L’impact de l’IA sur les attentes des jeunes diplômés
Un autre aspect fondamental de l’étude est l’intégration de l’intelligence artificielle dans le quotidien des jeunes diplômés. Près de 50 % des jeunes l’utilisent quotidiennement pour diverses tâches, soulignant son importance croissante dans le monde du travail. Cette adoption massive de la technologie s’accompagne de nouvelles attentes vis-à-vis des entreprises. Les jeunes veulent une réelle transparence sur l’utilisation de ces outils et un encadrement respectueux de leur emploi.
Eux aussi doivent être formés aux outils basés sur l’IA et comprendre les enjeux qui en découlent. Ils cherchent des entreprises qui sont prêtes à les accompagner via des formations et à intégrer ces nouvelles technologies de manière éthique et responsable. Les attentes sont claires : les jeunes veulent que leurs employeurs démontrent une volonté et un engagement sincères dans l’usage de l’entreprise de l’IA comme un levier au service de bien-être et d’efficacité.
Engagement sociétal: des préoccupations, mais pas prioritaires
La jeunesse actuelle est sensible aux enjeux environnementaux et sociaux. Cependant, ces préoccupations ne figurent pas en tête de liste lors du choix d’un employeur.
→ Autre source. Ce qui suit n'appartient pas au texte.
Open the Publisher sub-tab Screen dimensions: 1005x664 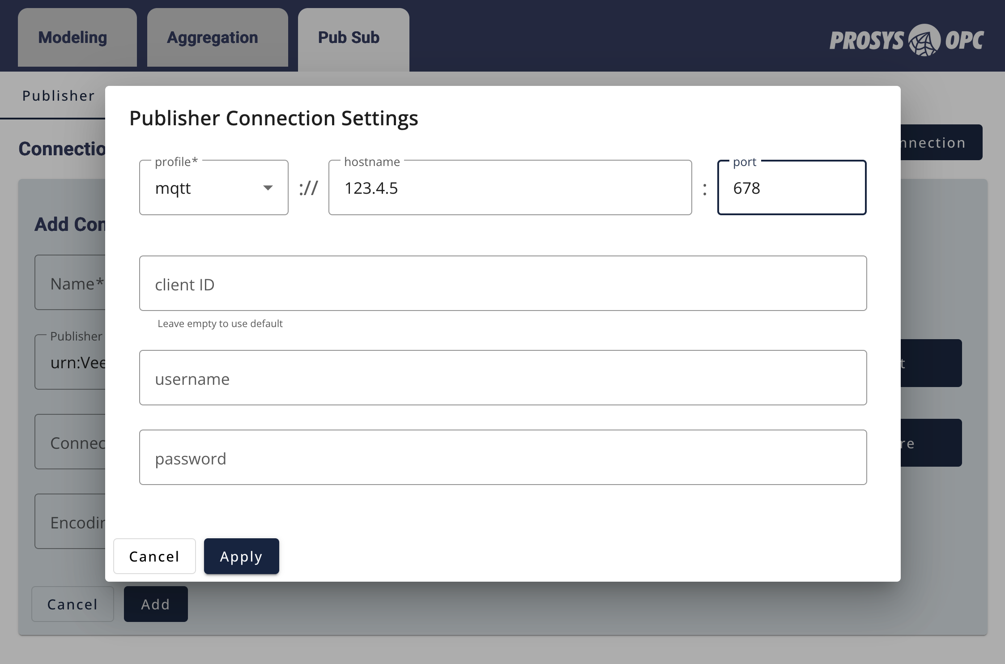tap(58, 96)
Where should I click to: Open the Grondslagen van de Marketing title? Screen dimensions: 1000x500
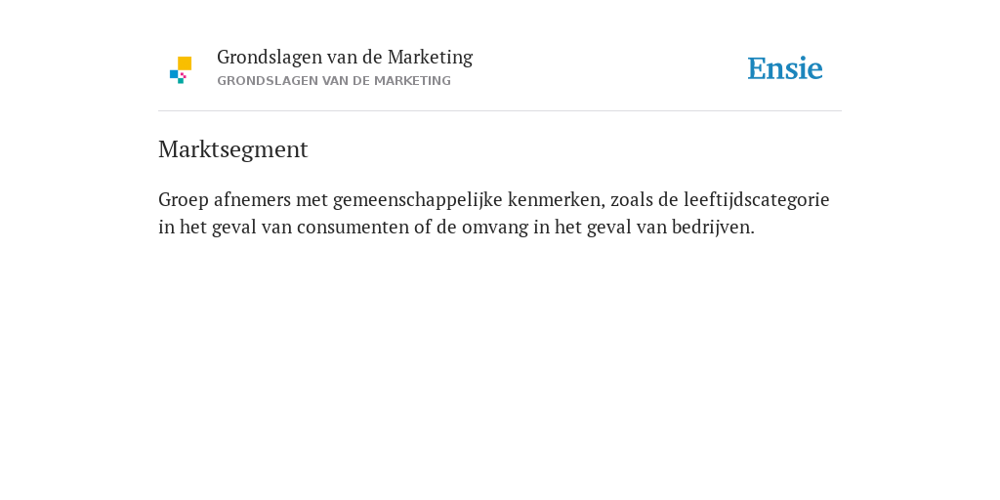[345, 58]
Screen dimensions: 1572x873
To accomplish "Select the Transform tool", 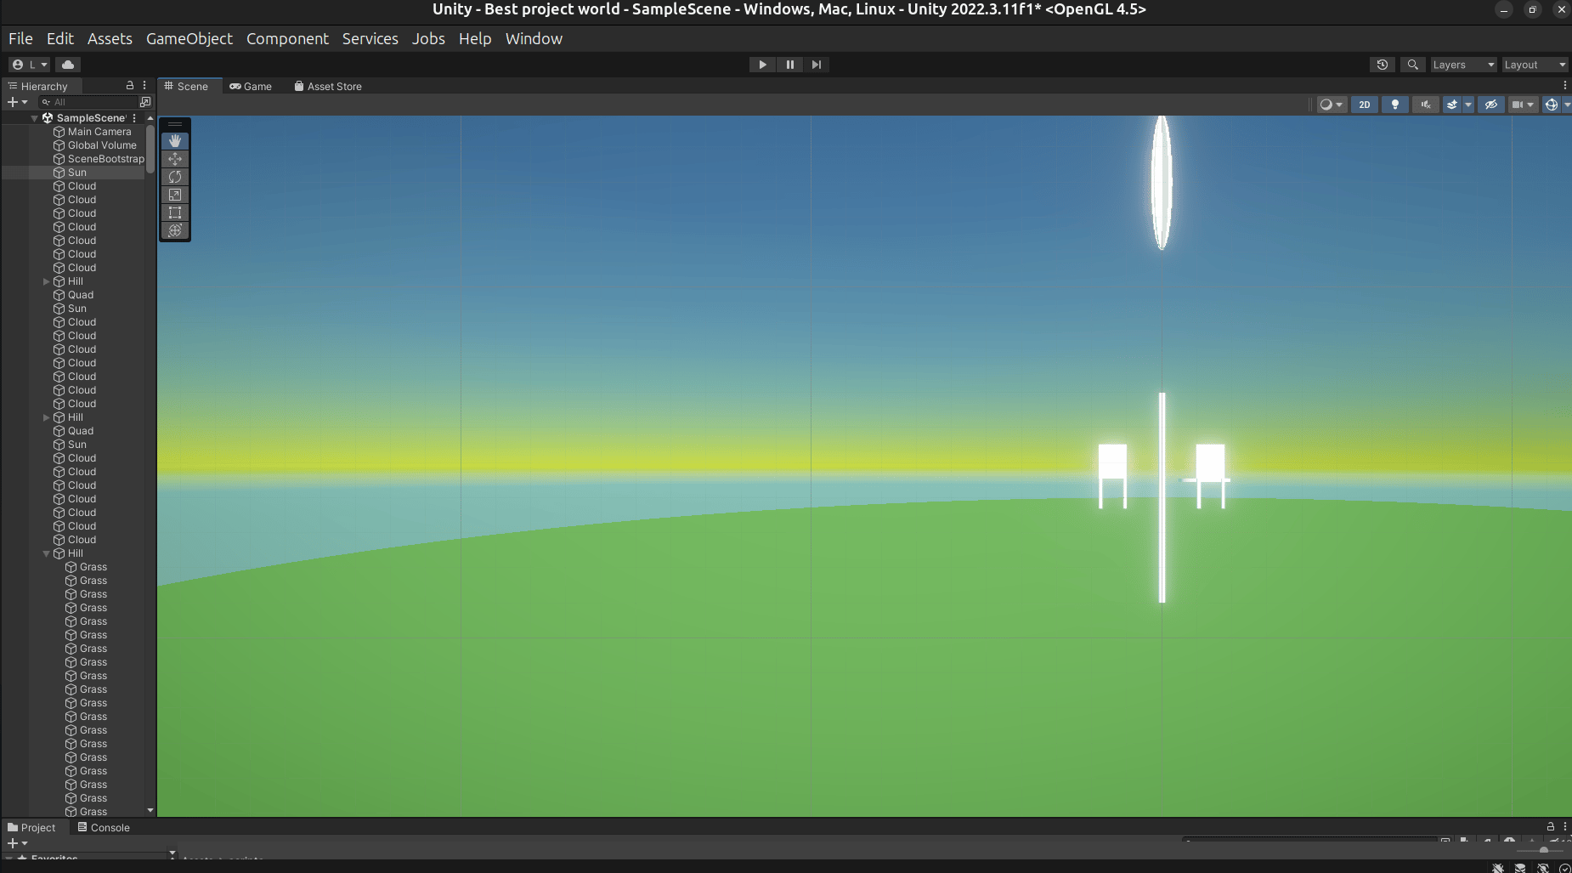I will click(175, 230).
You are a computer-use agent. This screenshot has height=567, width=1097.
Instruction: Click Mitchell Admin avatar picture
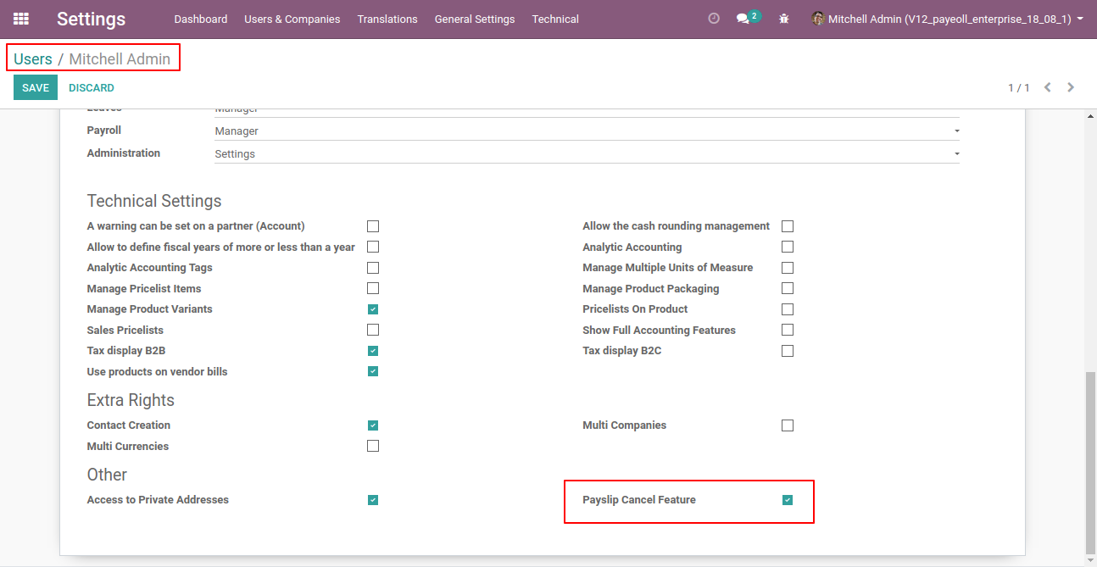click(x=818, y=19)
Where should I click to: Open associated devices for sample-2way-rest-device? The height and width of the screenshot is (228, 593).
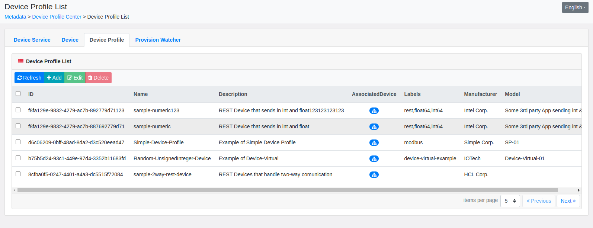click(x=374, y=174)
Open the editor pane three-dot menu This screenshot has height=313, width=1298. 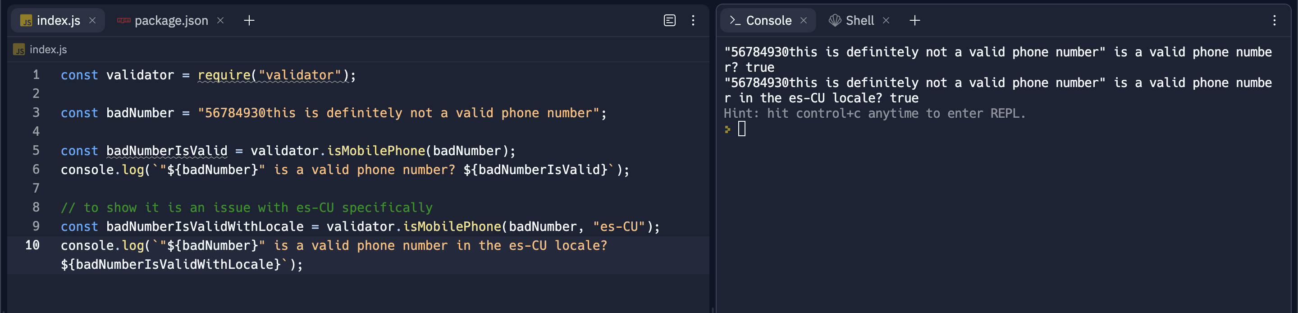pyautogui.click(x=693, y=21)
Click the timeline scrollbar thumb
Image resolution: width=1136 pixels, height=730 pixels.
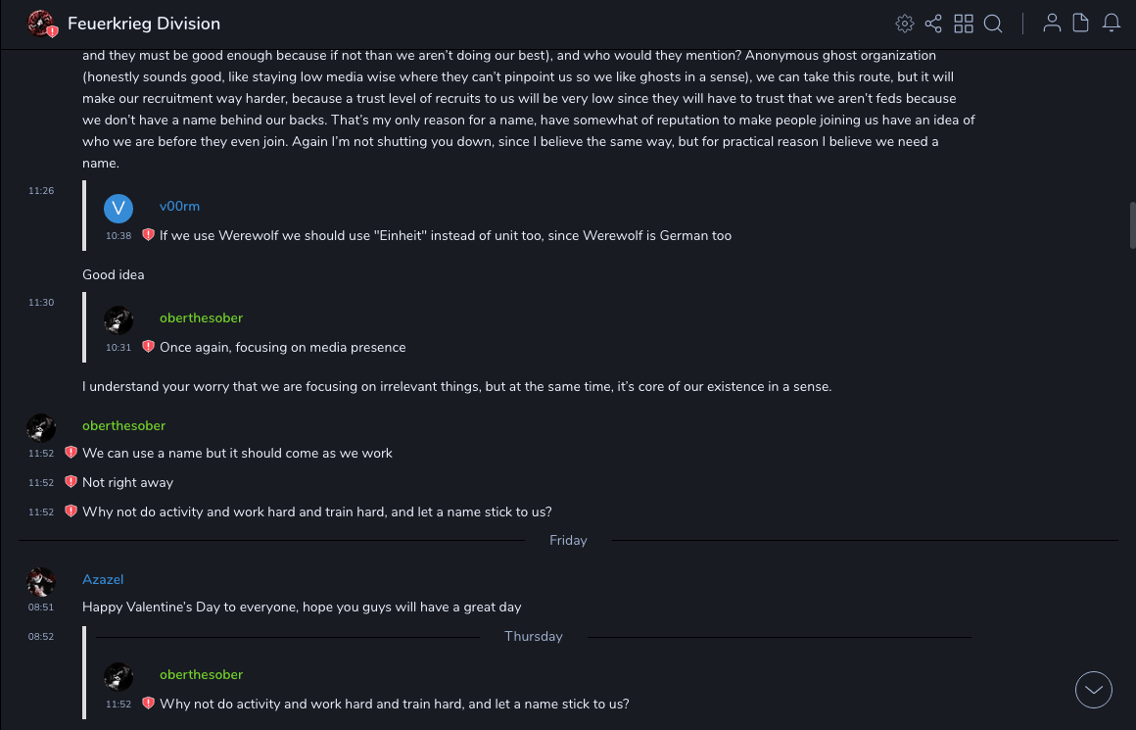coord(1132,225)
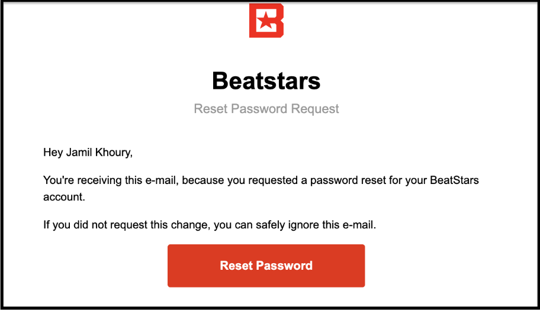Click the sentence starting "You're receiving this e-mail"
540x310 pixels.
pyautogui.click(x=261, y=180)
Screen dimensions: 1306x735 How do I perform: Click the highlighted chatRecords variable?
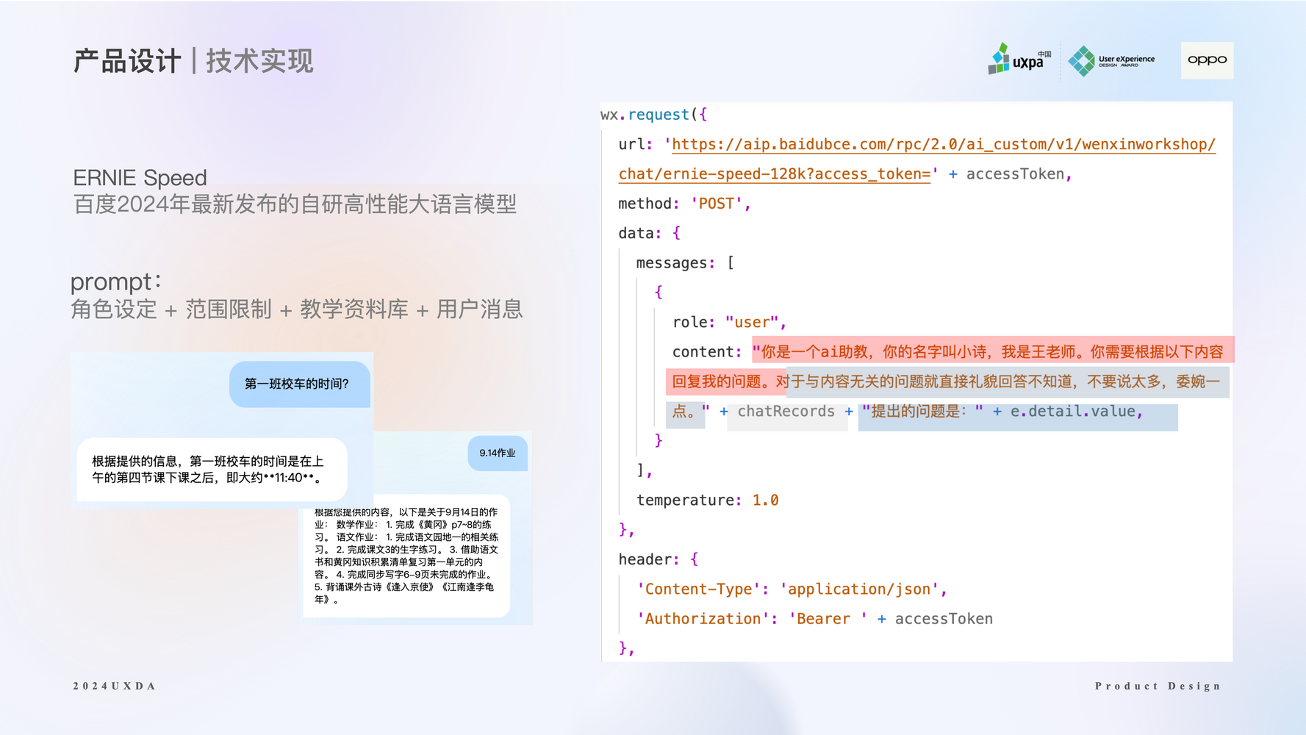click(x=786, y=412)
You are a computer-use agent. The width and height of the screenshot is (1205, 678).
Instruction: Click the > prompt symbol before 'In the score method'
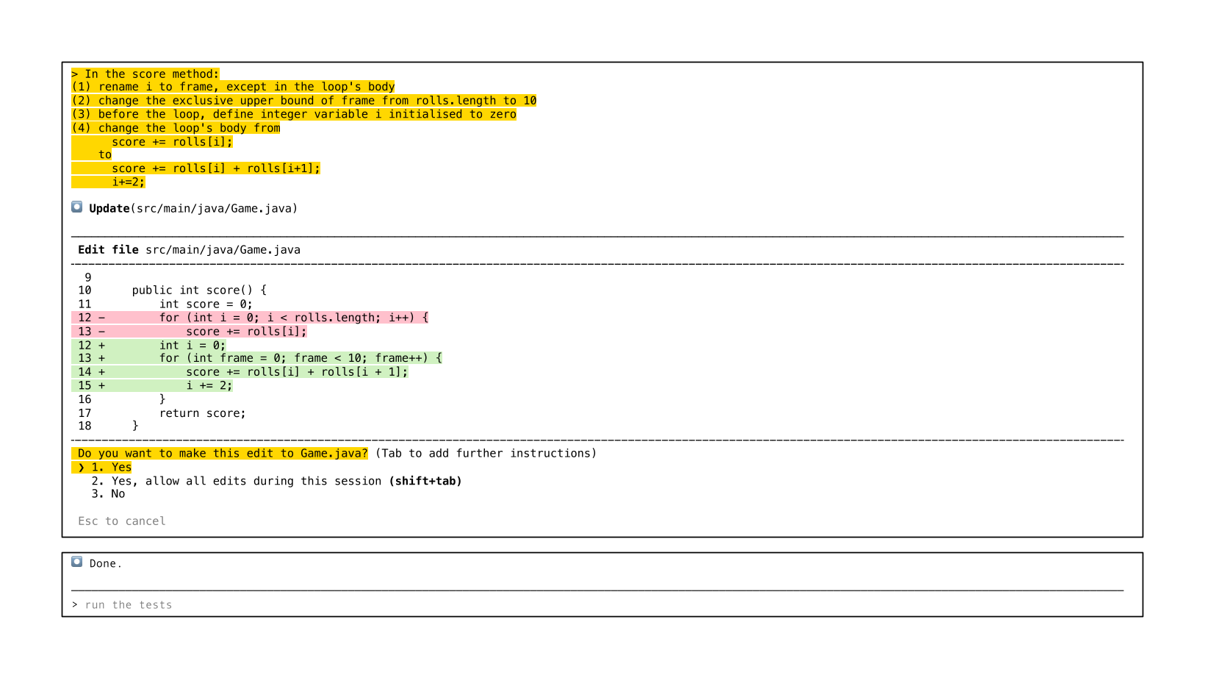(75, 74)
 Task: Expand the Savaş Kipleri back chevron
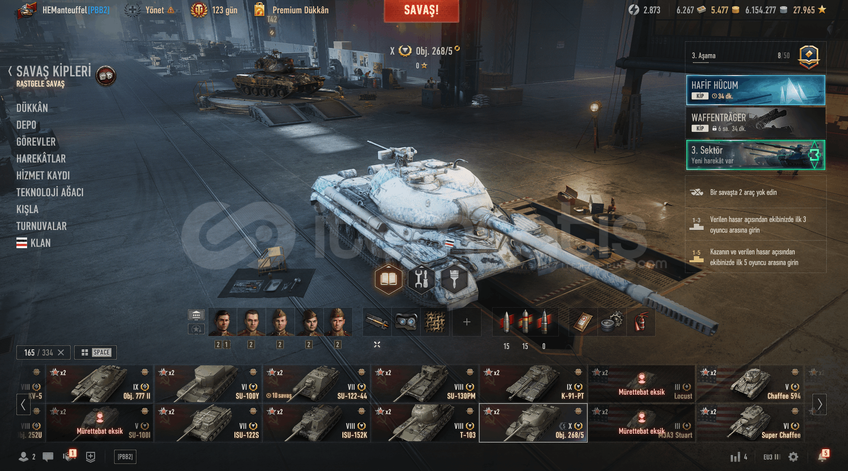coord(10,71)
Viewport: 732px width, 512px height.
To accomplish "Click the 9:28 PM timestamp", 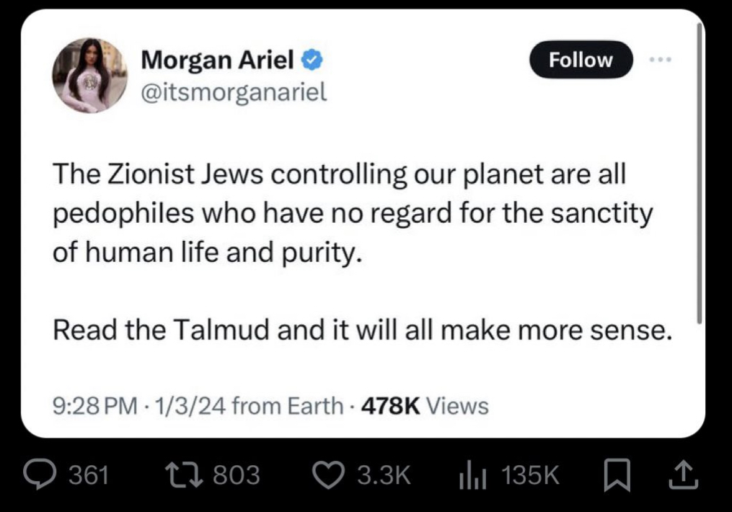I will (95, 407).
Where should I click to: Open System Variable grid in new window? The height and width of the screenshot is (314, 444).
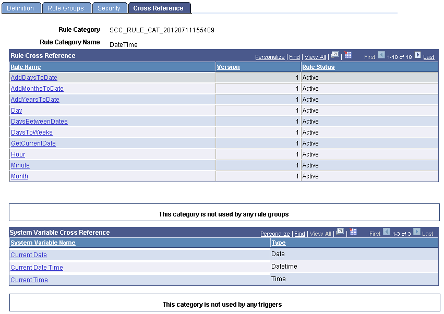click(x=340, y=233)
Les attentes des jeunes se concentrent avant tout sur leur rémunération, le respect et l’équilibre entre vie professionnelle et personnelle. L’engagement sociétal est bien perçu, mais il ne compense pas les aspirations financières et la reconnaissance.
Cette réalité montre une dichotomie intéressante : bien qu’ils soient conscients des enjeux globaux, ces jeunes préfèrent assurer leur avenir immédiat. En termes de communication, les entreprises doivent prouver qu’elles prennent en compte ces enjeux de manière authentique, mais cela ne doit pas se faire au détriment des besoins fondamentaux des employés en matière de salaire et de reconnaissance.
Role des réseaux sociaux dans la recherche d’emploi
Les réseaux sociaux jouent un rôle fondamental dans la recherche d’emploi pour les jeunes. Plateformes comme Instagram, TikTok et YouTube ne servent plus seulement à la distraction, mais deviennent des outils essentiels pour s’informer sur les entreprises et postuler. De plus, LinkedIn et Indeed restent les plateformes de référence pour la recherche d’emploi.
Les jeunes passent de plus en plus de temps sur ces réseaux, transformant ainsi les pratiques de recrutement. Ces plateformes permettent non seulement de trouver des offres d’emploi, mais aussi d’évaluer la culture d’entreprise, d’observer les retours d’autres employés et d’appréhender l’environnement de travail.
Les bonnes pratiques pour attirer les jeunes talents
Pour séduire les jeunes professionnels, les entreprises doivent se montrer réactives et ajuster leur posture managériale. Elles doivent prouver qu’elles sont prêtes à adapter leurs pratiques en fonction des attentes nouvelles des jeunes. Des missions enrichissantes, des parcours de formation et un management humain sont autant d’éléments qui peuvent jouer en faveur d’une entreprise.
En proposant des environnements de travail inclusifs et respectueux, les entreprises ont une chance d’attirer et de fidéliser les jeunes talents. De plus, il est essentiel de montrer que les employeurs sont attentifs aux évolutions du marché et aux préoccupations des générations futures.